- [Work to be completed] Extract the lines between the one containing "Describe the element at coordinates (793, 484)" and the one containing "center [1377, 461].", inclusive, and reproduce them verbatim.

(Records from a data collection)
-.-.-

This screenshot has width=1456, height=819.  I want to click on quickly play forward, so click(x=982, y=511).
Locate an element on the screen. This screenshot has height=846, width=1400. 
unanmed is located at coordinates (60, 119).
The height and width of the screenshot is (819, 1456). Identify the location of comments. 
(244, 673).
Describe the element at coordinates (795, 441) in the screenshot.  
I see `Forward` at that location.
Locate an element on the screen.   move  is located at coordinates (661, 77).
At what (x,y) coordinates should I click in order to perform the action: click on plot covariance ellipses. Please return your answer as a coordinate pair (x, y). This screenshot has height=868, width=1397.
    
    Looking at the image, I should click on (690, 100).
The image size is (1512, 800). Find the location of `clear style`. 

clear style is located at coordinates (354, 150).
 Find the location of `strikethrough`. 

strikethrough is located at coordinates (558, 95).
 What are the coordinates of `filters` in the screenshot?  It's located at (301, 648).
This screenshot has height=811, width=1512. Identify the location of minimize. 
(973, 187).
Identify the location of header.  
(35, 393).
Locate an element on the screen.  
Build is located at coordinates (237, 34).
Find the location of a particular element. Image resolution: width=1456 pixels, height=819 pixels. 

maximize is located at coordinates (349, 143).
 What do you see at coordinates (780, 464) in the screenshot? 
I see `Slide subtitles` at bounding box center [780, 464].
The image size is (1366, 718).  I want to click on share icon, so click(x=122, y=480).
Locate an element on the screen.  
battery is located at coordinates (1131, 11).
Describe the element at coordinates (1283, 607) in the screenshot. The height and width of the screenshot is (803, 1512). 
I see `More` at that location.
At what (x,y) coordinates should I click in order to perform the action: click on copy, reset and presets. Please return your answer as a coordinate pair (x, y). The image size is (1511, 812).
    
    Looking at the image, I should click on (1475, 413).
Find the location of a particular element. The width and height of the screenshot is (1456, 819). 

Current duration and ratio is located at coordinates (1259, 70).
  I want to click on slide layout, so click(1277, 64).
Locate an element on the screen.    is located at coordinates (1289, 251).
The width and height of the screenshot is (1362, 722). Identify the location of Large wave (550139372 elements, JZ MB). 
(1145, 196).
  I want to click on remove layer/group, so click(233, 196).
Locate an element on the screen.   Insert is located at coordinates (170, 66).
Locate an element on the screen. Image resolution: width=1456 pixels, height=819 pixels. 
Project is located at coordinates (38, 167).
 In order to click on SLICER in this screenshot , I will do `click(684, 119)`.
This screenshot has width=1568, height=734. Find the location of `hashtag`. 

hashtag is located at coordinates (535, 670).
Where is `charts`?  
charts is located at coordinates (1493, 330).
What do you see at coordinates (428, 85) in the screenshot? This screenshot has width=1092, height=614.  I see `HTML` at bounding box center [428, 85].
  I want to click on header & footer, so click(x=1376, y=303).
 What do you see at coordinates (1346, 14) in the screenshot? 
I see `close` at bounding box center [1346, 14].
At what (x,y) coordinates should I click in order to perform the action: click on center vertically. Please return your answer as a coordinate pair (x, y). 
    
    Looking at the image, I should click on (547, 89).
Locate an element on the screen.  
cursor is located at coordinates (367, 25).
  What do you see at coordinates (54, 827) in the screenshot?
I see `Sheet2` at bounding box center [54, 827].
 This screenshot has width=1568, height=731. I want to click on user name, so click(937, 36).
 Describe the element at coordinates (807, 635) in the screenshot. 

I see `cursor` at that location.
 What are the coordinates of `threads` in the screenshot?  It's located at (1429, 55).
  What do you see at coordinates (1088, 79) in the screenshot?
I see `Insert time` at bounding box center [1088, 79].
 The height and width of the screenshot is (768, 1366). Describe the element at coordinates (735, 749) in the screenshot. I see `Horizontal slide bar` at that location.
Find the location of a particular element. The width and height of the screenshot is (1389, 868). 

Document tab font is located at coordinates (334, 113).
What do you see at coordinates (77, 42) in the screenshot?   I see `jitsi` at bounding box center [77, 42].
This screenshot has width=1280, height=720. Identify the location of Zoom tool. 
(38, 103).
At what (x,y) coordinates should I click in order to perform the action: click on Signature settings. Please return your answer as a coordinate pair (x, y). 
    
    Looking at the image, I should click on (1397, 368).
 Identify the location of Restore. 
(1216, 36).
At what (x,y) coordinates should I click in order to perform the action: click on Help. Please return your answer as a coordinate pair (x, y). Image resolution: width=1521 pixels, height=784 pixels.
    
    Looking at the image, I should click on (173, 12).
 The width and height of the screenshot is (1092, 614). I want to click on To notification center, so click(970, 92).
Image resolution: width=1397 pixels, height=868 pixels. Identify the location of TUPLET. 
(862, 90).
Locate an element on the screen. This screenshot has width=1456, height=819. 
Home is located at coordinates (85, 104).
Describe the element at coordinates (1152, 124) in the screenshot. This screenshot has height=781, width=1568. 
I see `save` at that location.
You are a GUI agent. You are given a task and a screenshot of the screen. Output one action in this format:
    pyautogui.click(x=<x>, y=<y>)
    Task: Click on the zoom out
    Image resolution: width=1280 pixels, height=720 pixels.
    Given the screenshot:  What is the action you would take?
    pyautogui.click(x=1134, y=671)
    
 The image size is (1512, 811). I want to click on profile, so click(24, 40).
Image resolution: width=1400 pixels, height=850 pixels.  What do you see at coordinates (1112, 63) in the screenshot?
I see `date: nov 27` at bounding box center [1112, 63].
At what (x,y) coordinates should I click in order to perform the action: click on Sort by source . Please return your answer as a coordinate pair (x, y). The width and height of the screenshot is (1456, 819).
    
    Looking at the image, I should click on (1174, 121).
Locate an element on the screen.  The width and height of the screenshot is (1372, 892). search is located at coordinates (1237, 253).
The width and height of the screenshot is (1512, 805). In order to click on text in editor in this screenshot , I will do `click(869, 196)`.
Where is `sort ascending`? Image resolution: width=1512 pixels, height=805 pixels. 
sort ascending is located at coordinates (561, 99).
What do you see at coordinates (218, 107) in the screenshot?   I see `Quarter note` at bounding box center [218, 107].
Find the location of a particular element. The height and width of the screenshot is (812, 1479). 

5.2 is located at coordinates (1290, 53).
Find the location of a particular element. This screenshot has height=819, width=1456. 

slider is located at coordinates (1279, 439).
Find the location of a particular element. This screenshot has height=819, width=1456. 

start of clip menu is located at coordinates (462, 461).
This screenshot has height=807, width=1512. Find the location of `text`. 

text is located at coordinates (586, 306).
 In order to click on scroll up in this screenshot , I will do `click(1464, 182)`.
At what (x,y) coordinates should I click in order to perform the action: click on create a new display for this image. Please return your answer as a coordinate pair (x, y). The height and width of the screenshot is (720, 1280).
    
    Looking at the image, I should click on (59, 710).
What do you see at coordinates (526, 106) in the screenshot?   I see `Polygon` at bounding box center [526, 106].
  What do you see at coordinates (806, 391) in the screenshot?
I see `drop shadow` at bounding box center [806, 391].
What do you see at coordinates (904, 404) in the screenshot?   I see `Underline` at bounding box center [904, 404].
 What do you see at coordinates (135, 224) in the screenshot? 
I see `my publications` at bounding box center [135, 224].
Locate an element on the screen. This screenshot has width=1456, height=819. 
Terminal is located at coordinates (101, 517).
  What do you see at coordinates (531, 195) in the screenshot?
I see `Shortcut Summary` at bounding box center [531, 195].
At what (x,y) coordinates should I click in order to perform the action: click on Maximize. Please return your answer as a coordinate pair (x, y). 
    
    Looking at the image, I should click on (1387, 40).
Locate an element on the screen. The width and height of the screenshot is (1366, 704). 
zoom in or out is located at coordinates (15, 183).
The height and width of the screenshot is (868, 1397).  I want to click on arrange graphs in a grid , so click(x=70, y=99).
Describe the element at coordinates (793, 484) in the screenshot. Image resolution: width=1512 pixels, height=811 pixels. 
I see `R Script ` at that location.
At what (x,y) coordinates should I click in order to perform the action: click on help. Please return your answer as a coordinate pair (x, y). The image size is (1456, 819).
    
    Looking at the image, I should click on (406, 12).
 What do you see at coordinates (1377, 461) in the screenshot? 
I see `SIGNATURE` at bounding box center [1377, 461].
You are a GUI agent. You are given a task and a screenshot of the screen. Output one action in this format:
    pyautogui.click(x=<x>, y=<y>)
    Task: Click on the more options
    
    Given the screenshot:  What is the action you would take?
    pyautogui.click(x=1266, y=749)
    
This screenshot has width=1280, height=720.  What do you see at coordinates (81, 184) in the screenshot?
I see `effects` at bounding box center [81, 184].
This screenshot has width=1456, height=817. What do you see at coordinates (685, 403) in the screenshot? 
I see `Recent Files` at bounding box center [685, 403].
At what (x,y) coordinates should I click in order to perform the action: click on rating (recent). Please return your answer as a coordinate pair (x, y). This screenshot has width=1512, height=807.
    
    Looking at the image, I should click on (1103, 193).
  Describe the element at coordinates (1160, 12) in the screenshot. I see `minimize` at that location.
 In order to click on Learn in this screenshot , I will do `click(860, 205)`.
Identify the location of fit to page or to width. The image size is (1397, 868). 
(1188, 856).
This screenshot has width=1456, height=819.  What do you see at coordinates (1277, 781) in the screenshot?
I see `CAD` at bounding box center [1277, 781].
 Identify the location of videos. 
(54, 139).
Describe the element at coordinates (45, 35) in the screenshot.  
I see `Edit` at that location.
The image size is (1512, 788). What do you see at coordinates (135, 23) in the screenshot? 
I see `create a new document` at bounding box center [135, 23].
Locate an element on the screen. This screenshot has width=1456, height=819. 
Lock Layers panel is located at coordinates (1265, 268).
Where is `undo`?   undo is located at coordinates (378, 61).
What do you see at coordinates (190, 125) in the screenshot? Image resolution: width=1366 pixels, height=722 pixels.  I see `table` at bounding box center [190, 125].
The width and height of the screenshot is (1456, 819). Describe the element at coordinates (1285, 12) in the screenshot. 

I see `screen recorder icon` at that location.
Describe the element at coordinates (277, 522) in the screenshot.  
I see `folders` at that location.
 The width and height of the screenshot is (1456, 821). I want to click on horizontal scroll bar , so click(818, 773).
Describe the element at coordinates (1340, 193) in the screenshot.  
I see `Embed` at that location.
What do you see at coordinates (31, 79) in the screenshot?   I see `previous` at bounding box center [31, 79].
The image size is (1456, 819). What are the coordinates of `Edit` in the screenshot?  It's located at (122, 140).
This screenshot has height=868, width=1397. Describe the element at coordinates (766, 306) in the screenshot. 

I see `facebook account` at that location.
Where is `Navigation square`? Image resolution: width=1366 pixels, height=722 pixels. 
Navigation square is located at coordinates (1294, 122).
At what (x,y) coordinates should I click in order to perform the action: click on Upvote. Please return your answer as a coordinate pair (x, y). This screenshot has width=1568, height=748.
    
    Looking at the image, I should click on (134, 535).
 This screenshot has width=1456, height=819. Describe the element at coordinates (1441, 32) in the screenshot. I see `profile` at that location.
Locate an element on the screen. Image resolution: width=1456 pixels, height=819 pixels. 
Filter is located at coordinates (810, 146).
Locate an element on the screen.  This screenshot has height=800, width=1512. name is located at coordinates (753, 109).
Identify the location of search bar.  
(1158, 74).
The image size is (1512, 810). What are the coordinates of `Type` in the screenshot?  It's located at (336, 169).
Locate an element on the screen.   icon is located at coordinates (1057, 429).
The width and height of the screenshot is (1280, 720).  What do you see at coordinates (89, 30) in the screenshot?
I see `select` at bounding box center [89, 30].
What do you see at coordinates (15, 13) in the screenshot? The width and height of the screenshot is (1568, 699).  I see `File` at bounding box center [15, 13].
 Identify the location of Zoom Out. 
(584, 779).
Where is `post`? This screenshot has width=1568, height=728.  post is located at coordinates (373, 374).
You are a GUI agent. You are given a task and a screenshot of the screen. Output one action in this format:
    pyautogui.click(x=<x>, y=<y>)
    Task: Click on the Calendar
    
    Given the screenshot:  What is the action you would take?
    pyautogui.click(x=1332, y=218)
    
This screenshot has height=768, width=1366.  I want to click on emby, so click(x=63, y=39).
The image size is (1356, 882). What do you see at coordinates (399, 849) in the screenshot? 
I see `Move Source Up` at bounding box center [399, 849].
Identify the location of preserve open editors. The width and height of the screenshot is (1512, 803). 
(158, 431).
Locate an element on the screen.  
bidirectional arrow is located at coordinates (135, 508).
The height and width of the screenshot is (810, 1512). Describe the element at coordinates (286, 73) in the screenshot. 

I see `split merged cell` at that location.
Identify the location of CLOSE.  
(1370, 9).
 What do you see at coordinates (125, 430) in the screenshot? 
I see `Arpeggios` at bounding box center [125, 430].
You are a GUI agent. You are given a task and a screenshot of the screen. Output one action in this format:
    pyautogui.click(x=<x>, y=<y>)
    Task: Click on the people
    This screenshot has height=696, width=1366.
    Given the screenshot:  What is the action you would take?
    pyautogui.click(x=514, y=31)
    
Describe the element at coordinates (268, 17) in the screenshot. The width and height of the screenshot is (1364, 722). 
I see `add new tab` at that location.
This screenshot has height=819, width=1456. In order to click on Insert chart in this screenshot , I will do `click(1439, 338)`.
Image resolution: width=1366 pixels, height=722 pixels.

-.-.-

- [Exercise solution]
Describe the element at coordinates (793, 484) in the screenshot. Image resolution: width=1512 pixels, height=811 pixels. 
I see `R Script ` at that location.
At what (x,y) coordinates should I click in order to perform the action: click on help. Please return your answer as a coordinate pair (x, y). The image size is (1456, 819).
    
    Looking at the image, I should click on (406, 12).
 What do you see at coordinates (1377, 461) in the screenshot? 
I see `SIGNATURE` at bounding box center [1377, 461].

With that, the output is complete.